→ **WORK TO COMPLETE**: Identify every line in the items below that contains the string "pixels", matching case exactly, and copy each of those lines in full.
-- START OF PROVIDED RECORDS --
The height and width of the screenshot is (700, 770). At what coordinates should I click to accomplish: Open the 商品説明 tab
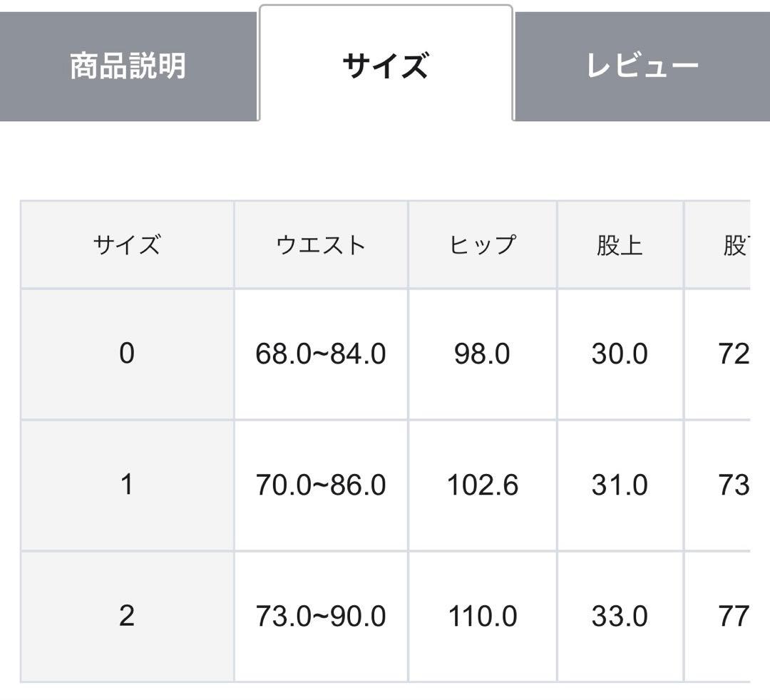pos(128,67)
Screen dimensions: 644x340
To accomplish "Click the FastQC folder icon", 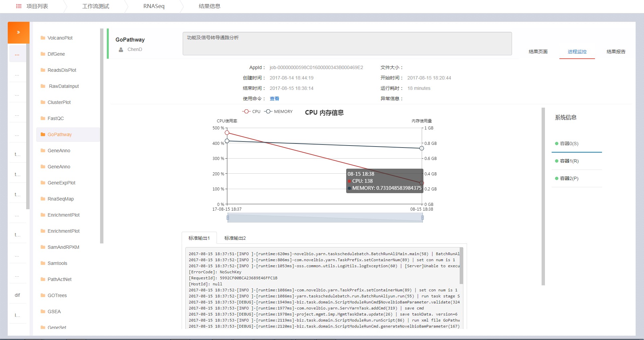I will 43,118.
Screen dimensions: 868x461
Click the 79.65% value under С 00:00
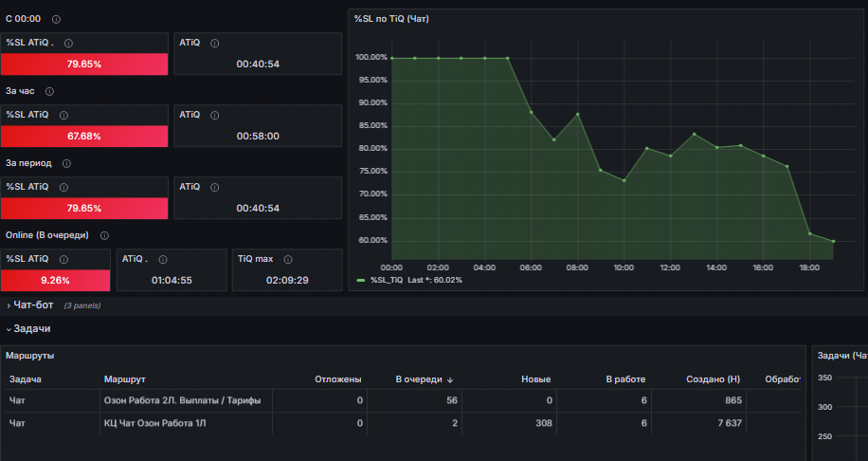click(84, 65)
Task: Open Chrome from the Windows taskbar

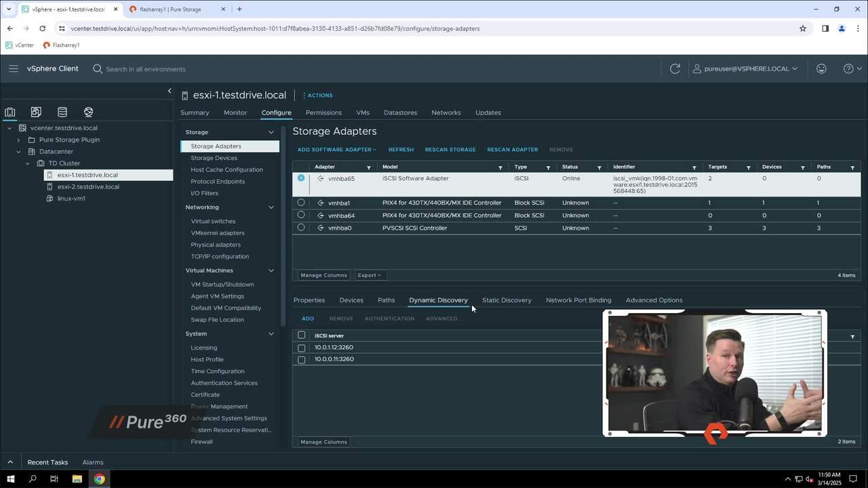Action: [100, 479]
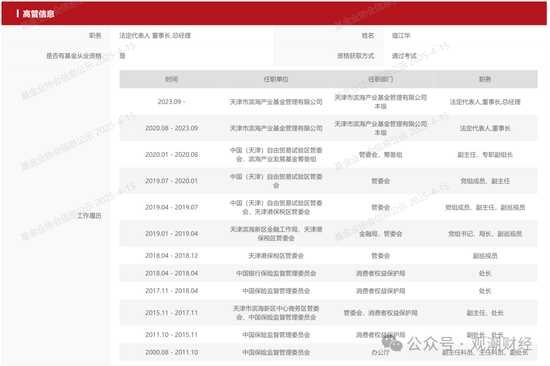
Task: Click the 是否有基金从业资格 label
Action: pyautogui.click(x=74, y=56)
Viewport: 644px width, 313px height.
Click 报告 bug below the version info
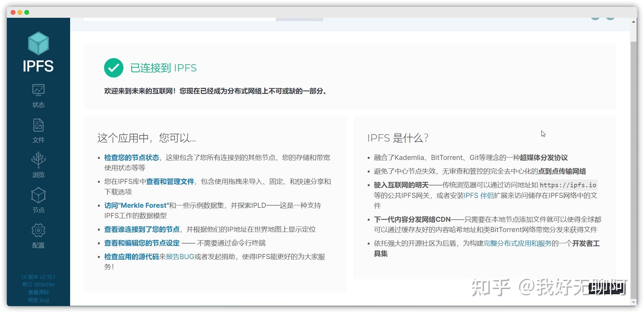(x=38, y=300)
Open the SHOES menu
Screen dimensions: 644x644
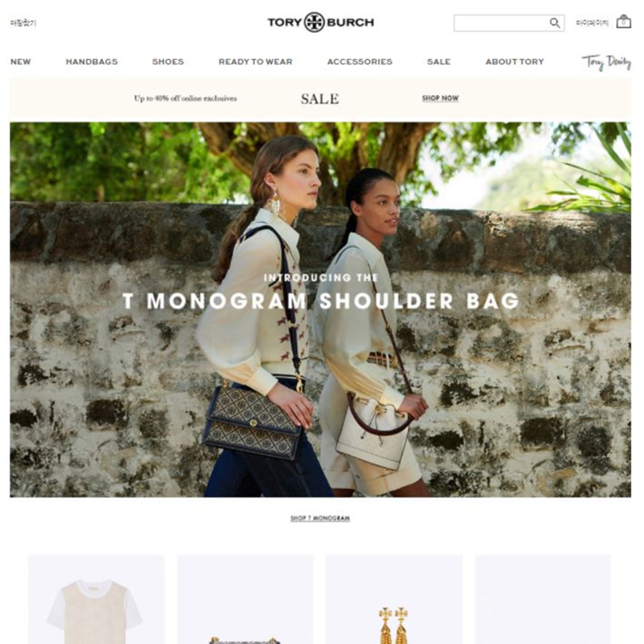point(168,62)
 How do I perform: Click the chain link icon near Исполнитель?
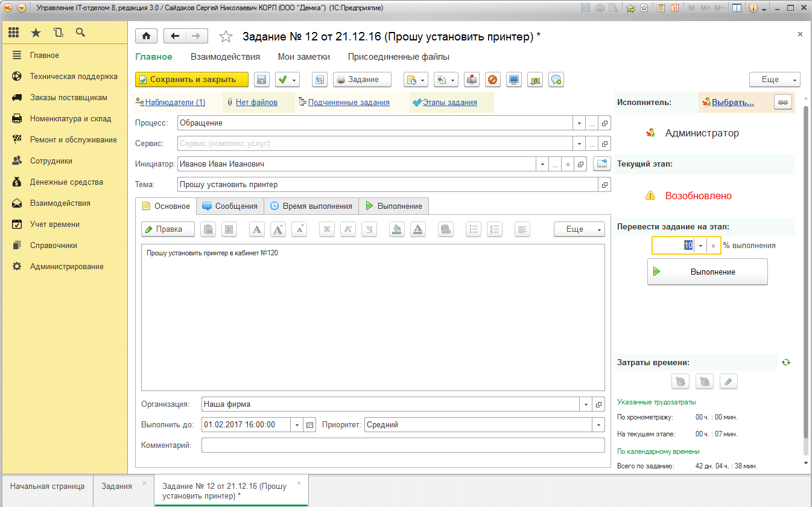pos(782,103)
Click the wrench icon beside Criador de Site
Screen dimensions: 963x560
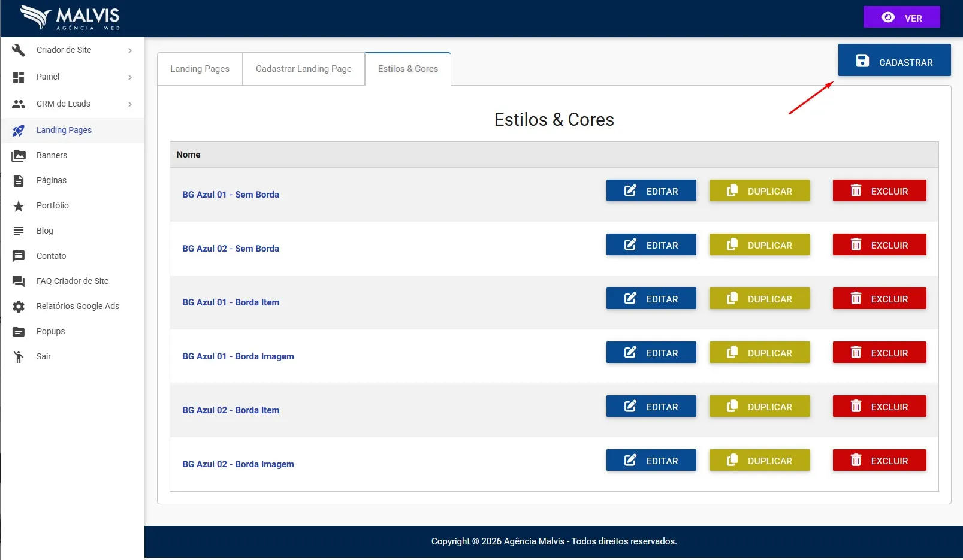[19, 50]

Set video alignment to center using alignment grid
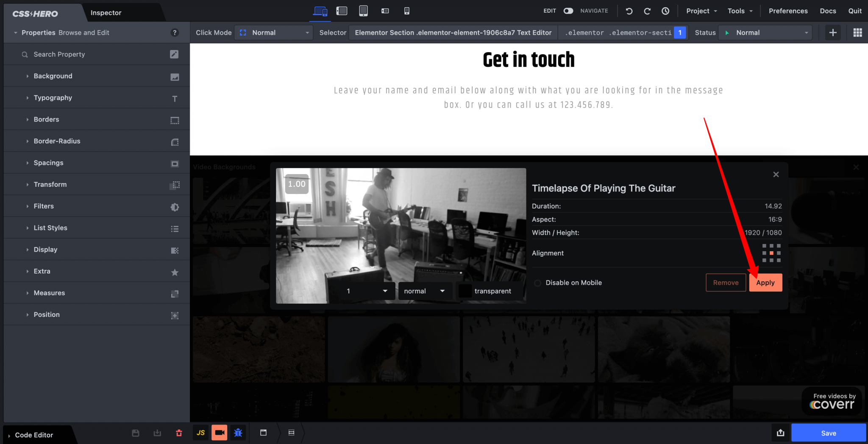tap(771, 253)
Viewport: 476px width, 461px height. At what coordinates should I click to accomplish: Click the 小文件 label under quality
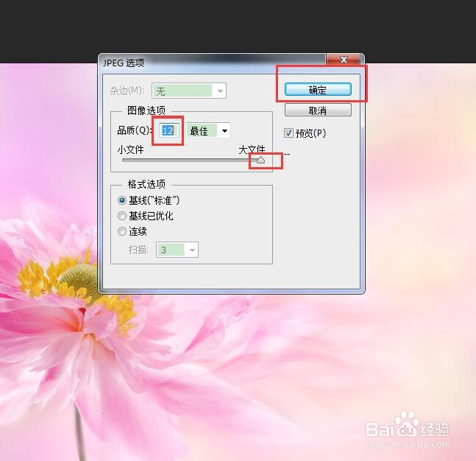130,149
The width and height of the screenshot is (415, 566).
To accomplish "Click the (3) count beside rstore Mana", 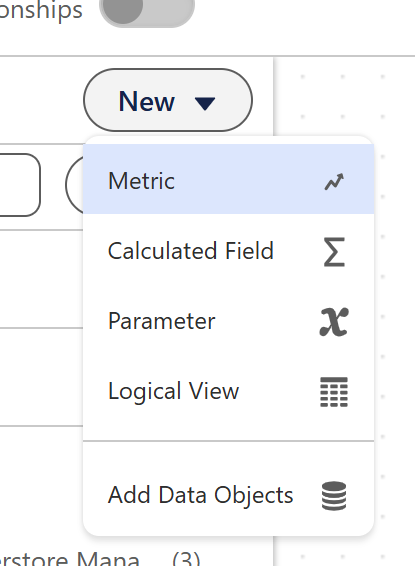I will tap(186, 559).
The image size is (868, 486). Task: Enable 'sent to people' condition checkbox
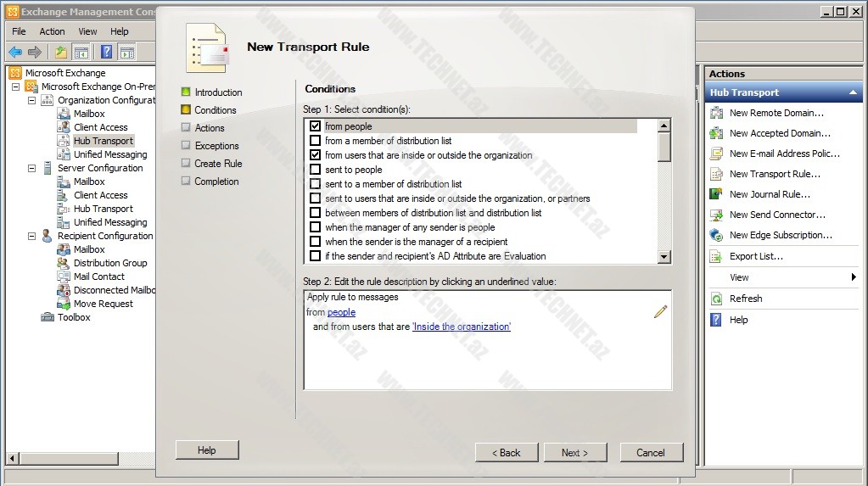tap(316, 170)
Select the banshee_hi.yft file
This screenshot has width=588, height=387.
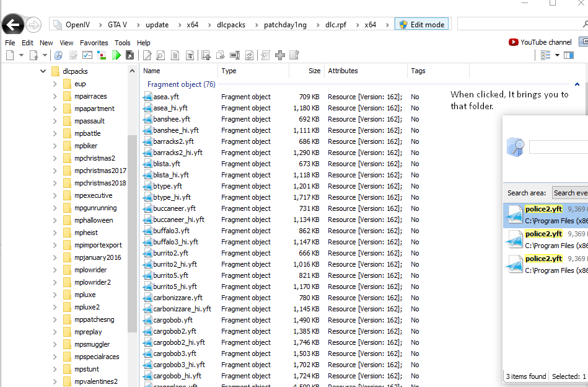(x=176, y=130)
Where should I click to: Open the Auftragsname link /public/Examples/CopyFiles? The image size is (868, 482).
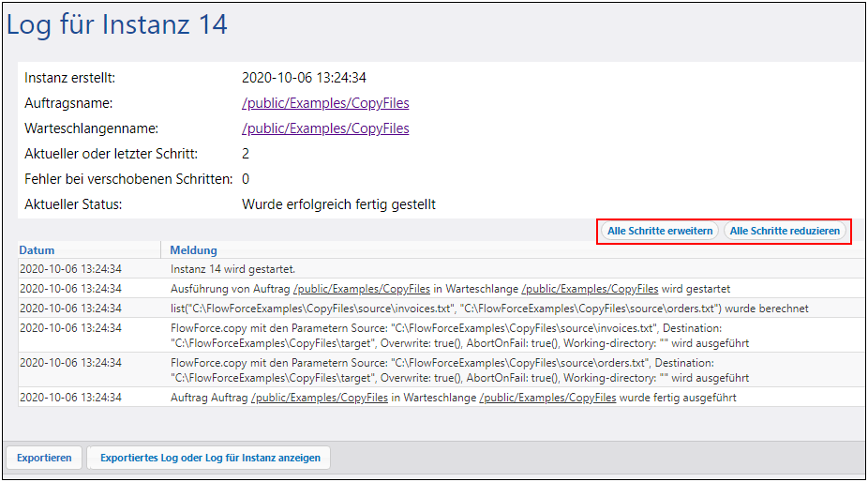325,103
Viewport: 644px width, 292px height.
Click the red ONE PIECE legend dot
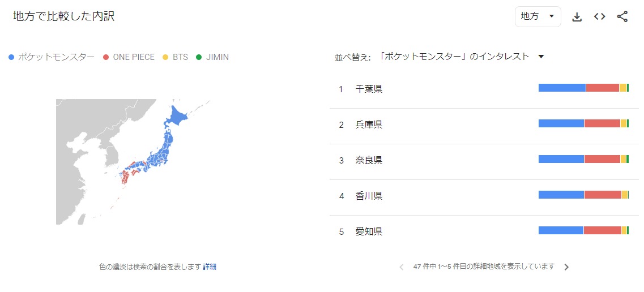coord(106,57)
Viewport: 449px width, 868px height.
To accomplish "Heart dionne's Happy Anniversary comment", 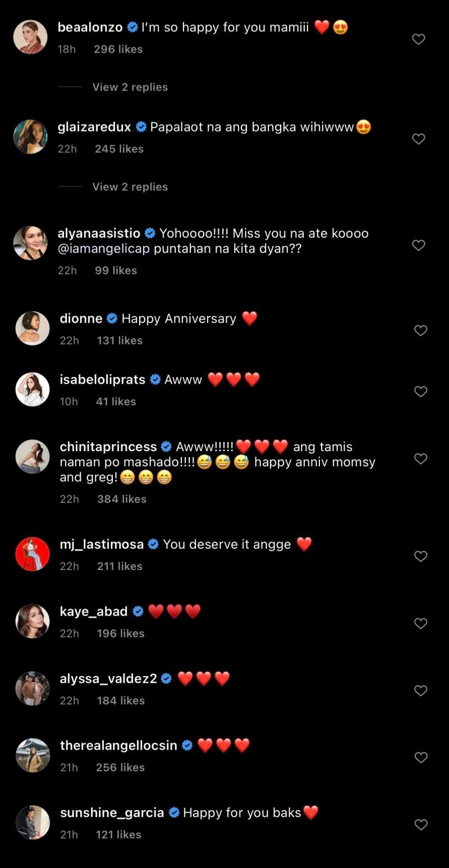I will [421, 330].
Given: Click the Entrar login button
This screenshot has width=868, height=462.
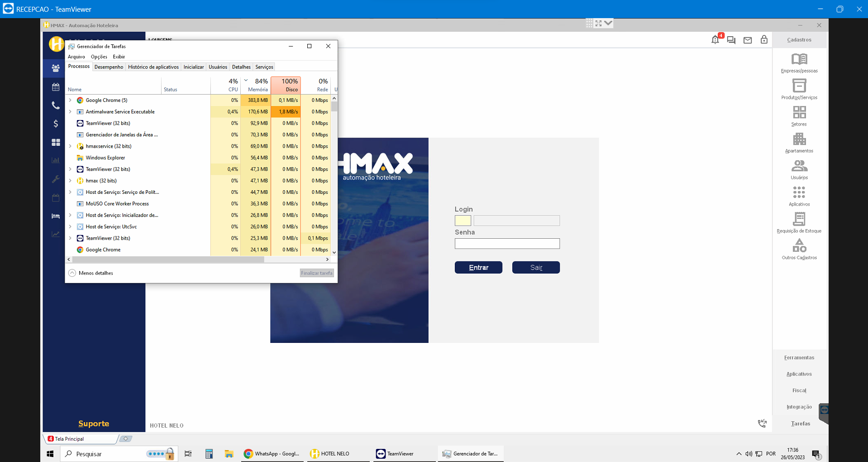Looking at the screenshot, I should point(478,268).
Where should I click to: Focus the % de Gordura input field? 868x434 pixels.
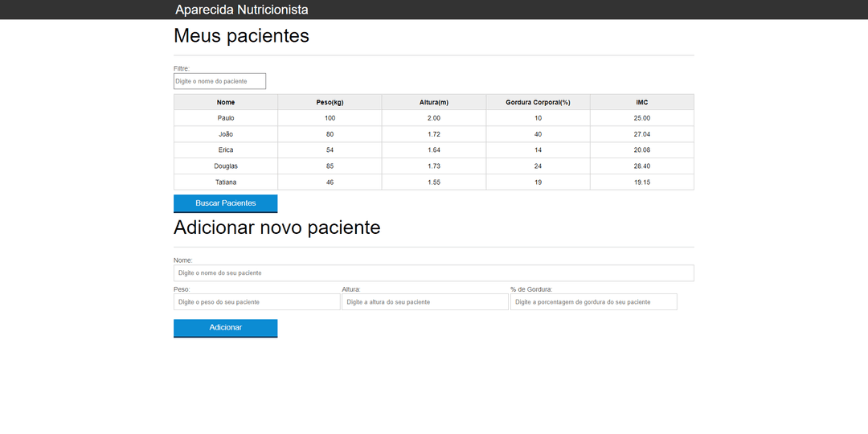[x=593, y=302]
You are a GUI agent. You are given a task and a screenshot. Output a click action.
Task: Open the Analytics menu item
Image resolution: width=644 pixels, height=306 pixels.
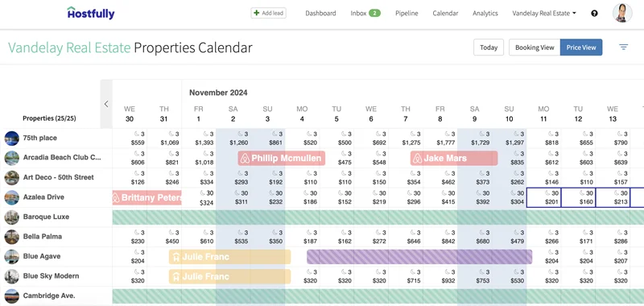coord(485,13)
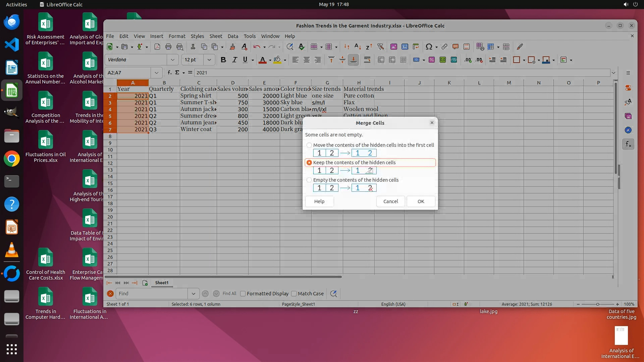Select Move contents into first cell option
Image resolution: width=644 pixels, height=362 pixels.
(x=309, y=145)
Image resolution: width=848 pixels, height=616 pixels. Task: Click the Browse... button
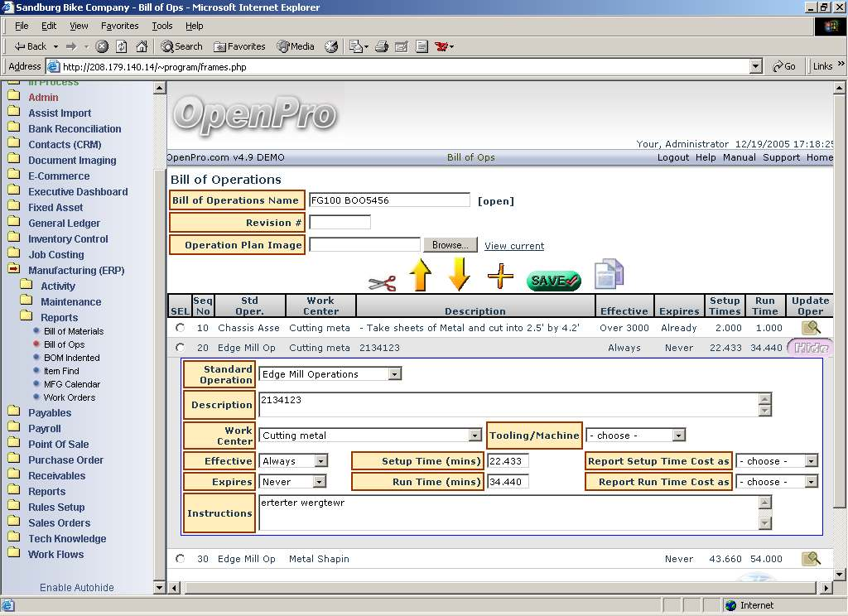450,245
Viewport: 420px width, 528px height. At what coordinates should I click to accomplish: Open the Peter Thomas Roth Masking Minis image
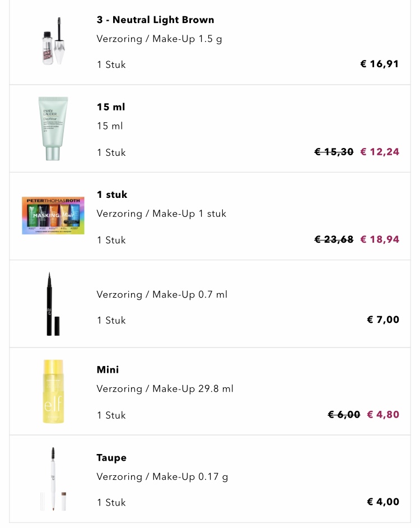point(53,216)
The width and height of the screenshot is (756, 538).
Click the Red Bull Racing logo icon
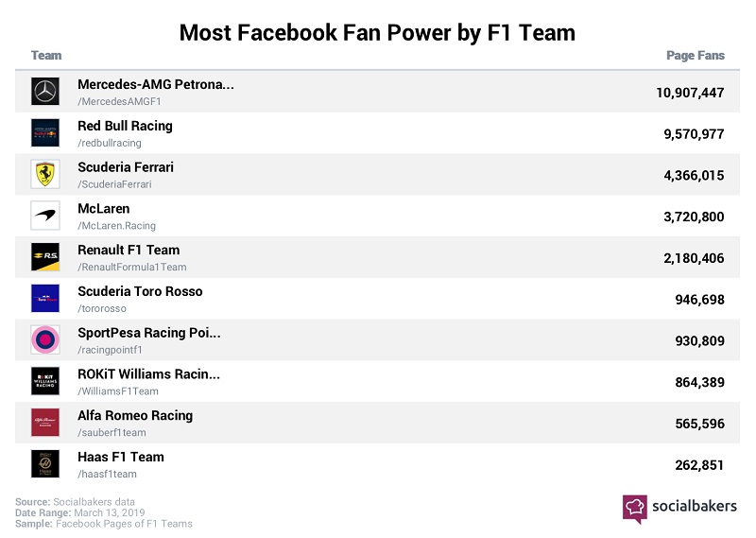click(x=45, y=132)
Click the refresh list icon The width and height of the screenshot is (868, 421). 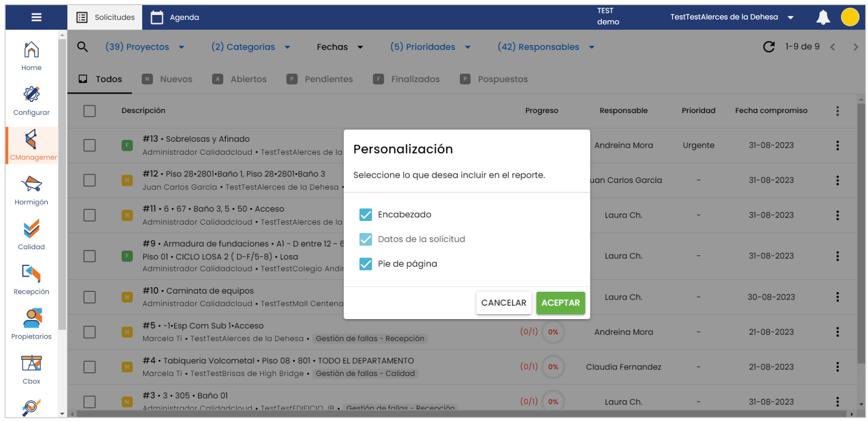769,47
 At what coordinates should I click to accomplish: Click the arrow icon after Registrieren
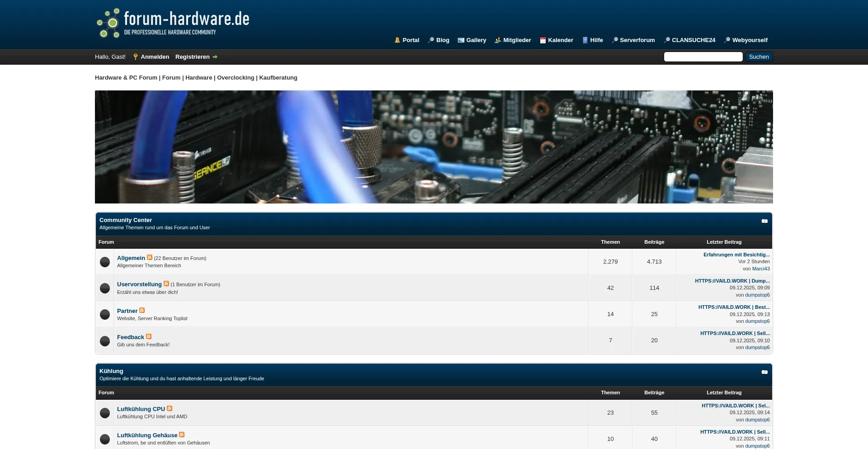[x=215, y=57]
-- END OF PROVIDED RECORDS --
→ **ANSWER TO THIS PROBLEM**:
Where should I click to: Focus the % de Gordura input field? 868x434 pixels.
Image resolution: width=644 pixels, height=306 pixels.
Image resolution: width=644 pixels, height=362 pixels.
Image resolution: width=848 pixels, height=616 pixels. Task: Click the Browse... button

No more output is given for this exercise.